### EXTRACTED ENTRIES
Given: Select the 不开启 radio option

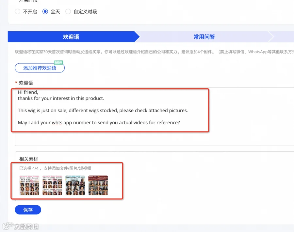Looking at the screenshot, I should click(17, 12).
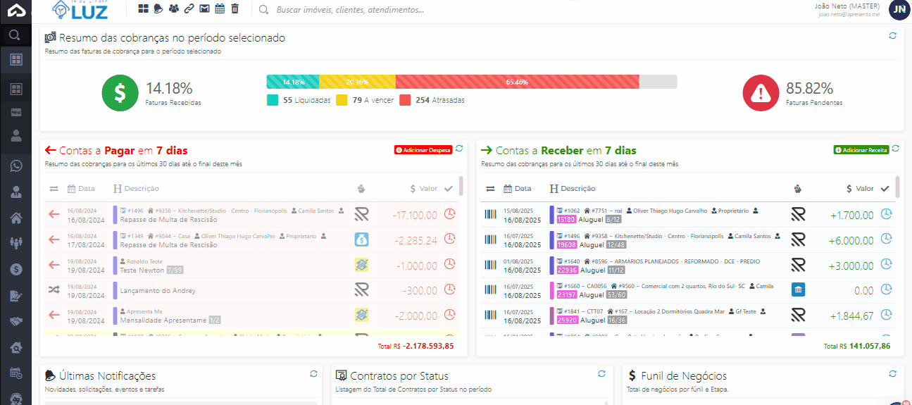Open the chain link icon in toolbar
The height and width of the screenshot is (405, 912).
[189, 9]
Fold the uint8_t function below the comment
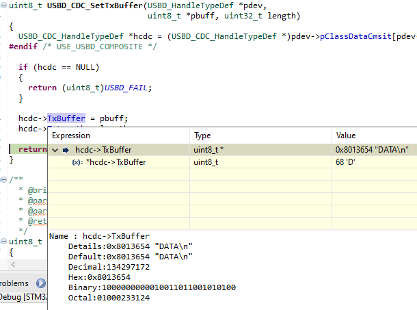This screenshot has height=310, width=417. tap(5, 240)
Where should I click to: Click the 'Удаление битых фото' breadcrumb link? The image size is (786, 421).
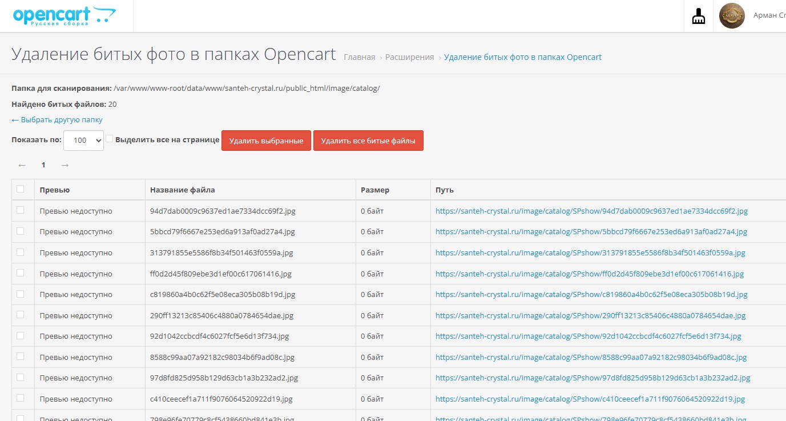(522, 57)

### YOUR GOAL
Take the lines from the one holding "Fold the uint8_t function below the comment" through the final line of the listing above and copy them exactly, both ends included, with no pictures.

### EXPECTED OUTPUT
Fold the uint8_t function below the comment
This screenshot has height=310, width=417. tap(5, 240)
Where should I click to: Click the 'Удаление битых фото' breadcrumb link? The image size is (786, 421).
(522, 57)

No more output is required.